Surface potential-determined performance of Ti3C2T2 (T = O, F, OH) and Zr3C2T2 (T = O, F, OH, S) MXenes as anode materials of sodium ion batteries

Abstract

Sodium ion batteries (SIBs) have attracted increasing attention due to their low cost and abundant reserves of sodium, but their ideal anode materials still need to be explored. MXenes could be candidate electrode materials due to their excellent electrical conductivity and large specific surface area. In this work, the theoretical performance of Ti- and Zr-containing MXenes Ti₃C₂T₂ (T = O, F, OH) and Zr₃C₂T₂ (T = O, F, OH, S) as SIB anode materials is investigated. The influence of the Hubbard U correction is discussed, and the behaviour at the MXene surface with the partial occupation of sodium atoms is considered. Including the weight and volume of adsorbed sodium atoms, Ti₃C₂O₂ presents the best performance among the seven MXenes studied. Its mass and volumetric capacities are 299 mA h g⁻¹ and 993 mA h cm⁻³ respectively, and the migration barrier and open circuit voltage are 0.138 eV and 0.421 V. Both Zr₃C₂O₂ and Zr₃C₂S₂ can adsorb double layers of sodium atoms on both sides, and the former shows a higher capacity because of its lower weight and smaller volume. The mass and volumetric capacities of Zr₃C₂O₂ are 254 mA h g⁻¹ and 913 mA h cm⁻³ respectively.

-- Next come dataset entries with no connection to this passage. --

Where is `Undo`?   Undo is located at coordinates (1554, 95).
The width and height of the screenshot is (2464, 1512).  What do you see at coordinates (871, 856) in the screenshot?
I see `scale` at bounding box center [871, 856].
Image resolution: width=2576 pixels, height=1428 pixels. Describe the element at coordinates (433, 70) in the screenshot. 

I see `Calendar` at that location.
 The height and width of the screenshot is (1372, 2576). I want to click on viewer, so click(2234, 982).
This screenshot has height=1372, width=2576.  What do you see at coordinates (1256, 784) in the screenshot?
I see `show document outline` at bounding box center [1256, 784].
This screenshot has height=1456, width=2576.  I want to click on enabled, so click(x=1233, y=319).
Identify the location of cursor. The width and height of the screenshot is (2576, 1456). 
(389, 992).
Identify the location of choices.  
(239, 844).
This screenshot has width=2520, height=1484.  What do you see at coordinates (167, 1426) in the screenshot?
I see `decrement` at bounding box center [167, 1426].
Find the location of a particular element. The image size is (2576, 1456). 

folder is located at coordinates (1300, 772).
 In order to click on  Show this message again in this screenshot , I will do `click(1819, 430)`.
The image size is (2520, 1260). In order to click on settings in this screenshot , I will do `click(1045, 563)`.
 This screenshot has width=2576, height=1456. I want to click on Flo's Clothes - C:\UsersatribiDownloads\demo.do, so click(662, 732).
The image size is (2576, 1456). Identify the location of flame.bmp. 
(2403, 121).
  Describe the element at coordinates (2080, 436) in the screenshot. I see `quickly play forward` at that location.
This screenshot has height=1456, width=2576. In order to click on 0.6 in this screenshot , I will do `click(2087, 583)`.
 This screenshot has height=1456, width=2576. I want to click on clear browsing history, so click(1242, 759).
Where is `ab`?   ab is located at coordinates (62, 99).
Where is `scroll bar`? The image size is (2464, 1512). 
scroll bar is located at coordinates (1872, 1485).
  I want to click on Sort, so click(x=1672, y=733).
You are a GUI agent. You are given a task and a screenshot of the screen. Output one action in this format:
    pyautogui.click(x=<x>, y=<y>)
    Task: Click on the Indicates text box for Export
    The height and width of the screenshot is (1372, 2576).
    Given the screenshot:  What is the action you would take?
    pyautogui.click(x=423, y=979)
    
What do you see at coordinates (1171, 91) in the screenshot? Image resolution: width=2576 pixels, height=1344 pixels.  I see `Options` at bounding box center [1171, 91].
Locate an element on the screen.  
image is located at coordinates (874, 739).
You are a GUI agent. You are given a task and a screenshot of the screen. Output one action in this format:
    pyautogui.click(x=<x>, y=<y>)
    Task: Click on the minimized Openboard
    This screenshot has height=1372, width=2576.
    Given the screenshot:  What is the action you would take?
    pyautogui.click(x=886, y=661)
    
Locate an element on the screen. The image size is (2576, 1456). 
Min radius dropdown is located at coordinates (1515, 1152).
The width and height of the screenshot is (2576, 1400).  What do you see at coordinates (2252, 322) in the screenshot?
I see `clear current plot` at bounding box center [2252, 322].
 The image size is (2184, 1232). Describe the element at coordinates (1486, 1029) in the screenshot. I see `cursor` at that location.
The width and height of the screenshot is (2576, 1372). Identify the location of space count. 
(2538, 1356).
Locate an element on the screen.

More importantly, the surface potential is determined to be an effective descriptor for selecting electrode materials. The migration barrier is proportional to the fluctuation amplitude of the surface potential. A low surface potential generally implies a high capacity. A large open circuit voltage is prone to appear in the structure with a large fluctuation amplitude and a low average value of its surface potential.